Thursday, April 7, 2011


Psalm 131

My heart is not proud, O Lord, my eyes are not haughty; I do not concern myself with great matters or things too wonderful for me. But I have stilled and quieted my soul; like a weaned child with its mother, like a weaned child is my soul within me. O Israel, put your hope in the Lord both now and forevermore.

Frequently throughout my adult life, I have prayed for humility. I have seen the divisiveness of pride – of my own pride – and I want it gone.

But I’ve come to cringe when I pray for this, knowing the work the Lord will do tends to be...well, humiliating.

This past week I’ve been helping my parents move out of the home I grew up in. While my mom has cleaned the closets on occasion over the course of these past 30+ years, there is still a lot to go through. As we’ve filled boxes, we’ve laughed and paused at some of the memories we have un-earthed.

It’s been a walk thru my childhood. Today we discovered an old purse of my moms. I remembered the eighties hairstyle that went with that purse and the lipstick we found inside it. We came across my brothers’ old Batman blankets, and I could picture them wrapped up in them sound asleep when I passed by their bedroom door. The family centennial picture that hung in our dining room, the material from an Easter dress I wore, the dolls who kept me company, and the books I loved as well. The people, the lessons, the emotions of those years all came rushing back as I associated memories with things. Today I found a box from high school that reminded me of a bitter-sweet time of success, and destructive pride.

I constantly struggle with pride. The second I feel like things “are going well,” I get carried away with my ‘achievement,’ and my pride takes on a life of its own.
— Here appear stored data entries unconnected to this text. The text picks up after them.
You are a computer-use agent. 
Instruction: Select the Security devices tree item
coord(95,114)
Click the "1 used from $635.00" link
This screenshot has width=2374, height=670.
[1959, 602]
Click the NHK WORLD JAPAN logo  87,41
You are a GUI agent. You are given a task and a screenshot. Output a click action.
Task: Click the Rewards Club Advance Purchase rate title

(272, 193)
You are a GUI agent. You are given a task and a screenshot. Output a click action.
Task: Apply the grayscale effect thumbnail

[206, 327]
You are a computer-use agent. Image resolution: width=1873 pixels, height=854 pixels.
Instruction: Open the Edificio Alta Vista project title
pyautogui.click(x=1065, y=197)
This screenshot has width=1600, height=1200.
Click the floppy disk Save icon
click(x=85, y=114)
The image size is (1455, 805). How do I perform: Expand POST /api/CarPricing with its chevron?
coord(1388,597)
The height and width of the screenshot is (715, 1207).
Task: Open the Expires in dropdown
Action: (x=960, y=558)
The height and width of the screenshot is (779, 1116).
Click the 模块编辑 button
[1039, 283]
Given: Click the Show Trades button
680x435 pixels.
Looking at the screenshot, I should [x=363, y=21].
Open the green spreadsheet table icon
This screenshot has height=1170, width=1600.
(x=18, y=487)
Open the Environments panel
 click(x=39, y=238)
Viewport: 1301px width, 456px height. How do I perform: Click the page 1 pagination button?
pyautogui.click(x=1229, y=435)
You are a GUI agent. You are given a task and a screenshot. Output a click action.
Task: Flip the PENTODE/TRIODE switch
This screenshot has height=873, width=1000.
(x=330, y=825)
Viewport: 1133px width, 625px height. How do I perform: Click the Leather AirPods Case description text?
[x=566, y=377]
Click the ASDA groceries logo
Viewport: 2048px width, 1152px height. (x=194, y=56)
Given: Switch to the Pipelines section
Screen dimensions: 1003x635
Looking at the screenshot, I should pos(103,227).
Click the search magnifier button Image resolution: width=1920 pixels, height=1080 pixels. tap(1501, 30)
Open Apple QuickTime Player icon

When I’m shown the error of my ways and my pride is knocked out of me, it’s a painful process to get back up and feel good again.

What will my kids remember if, God willing, we are reminiscing in their childhood-home someday when they are grown? Will they laugh at their primitive drawings and smile when they find an old devotional we’d read together? Will they feel comfort and security as we share daily struggles and lift each other up? Will they remember a mom who walked next to her God, trusting Him as a “child with its mother?” Or will they remember a mom distracted by her own pride and ego? Critically and anxiously trying to produce a family that ‘looks’ good and appears to have it together?

Today the Lord has quieted my soul and I am calm and at peace. He has given me a Faith that Trusts, and my Hope is in Him. It’s not about me. I am thankful for this gift in this moment, but I know it takes little for me to turn inward, instead of to Him.

Lord, I pray that these moments of reflection can help to steer me in the right direction – for my kids and my family. It’s not about how we look to the world. It’s about my heart, and the hearts of my children. Lord, help us to put our hope in you, both now and forevermore. Amen.